Les évidences métaphysiques de l’art – nous entendons par là le dévoilement d’une signification hors de toutes preuves factuelles – trouvent un terrain éminemment spéculatif avec l’idée d’un anarchisme japonais.

Les évidences métaphysiques de l’art – nous entendons par là le dévoilement d’une signification hors de toutes preuves factuelles – trouvent un terrain éminemment spéculatif avec l’idée d’un anarchisme japonais. Dans le cas des performances des années 1960, un surplus de signification est plaqué sur un matériel documentaire fragmentaire et fortement recontextualisé, cela par les préalables des différents chercheurs. Dès lors, ce sont des institutions artistiques ou universitaires qui statuent sur la nature d’un anarchisme spontanée reposant sur l’idée que « les petites gens, résistent avec succès à une forme de pouvoir ou d’influence globalisante qui leur est imposée d’en haut » (Graeber, 2018). D’après David Graeber, le chercheur prenant cette voie risque de rejoindre la position du directeur marketing vantant les spécificités d’une culture.
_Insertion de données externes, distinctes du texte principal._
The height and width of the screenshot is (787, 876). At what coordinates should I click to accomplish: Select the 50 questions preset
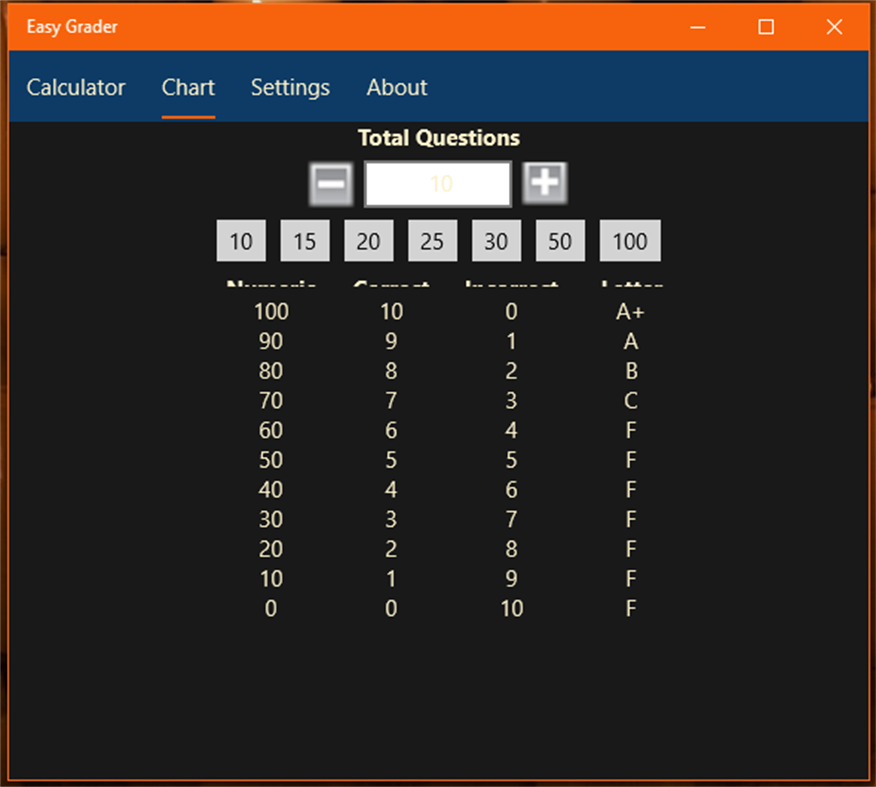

Dès lors, afin d’élaborer une esthétique anarchiste au Japon, il faudrait probablement accepter une anthropologie anarchiste qui doive refuser l’idée « qu’un [Japonais 19] ait quelque chose à dire au monde si ce n’était en lien avec sa propre essence [Japonaise] » (Ibid.), et qui puisse permettre à des individus enfin autonomes de s’émanciper des modalités multiples de la domination, fussent-elles culturelles, au moyen de leurs facultés propres.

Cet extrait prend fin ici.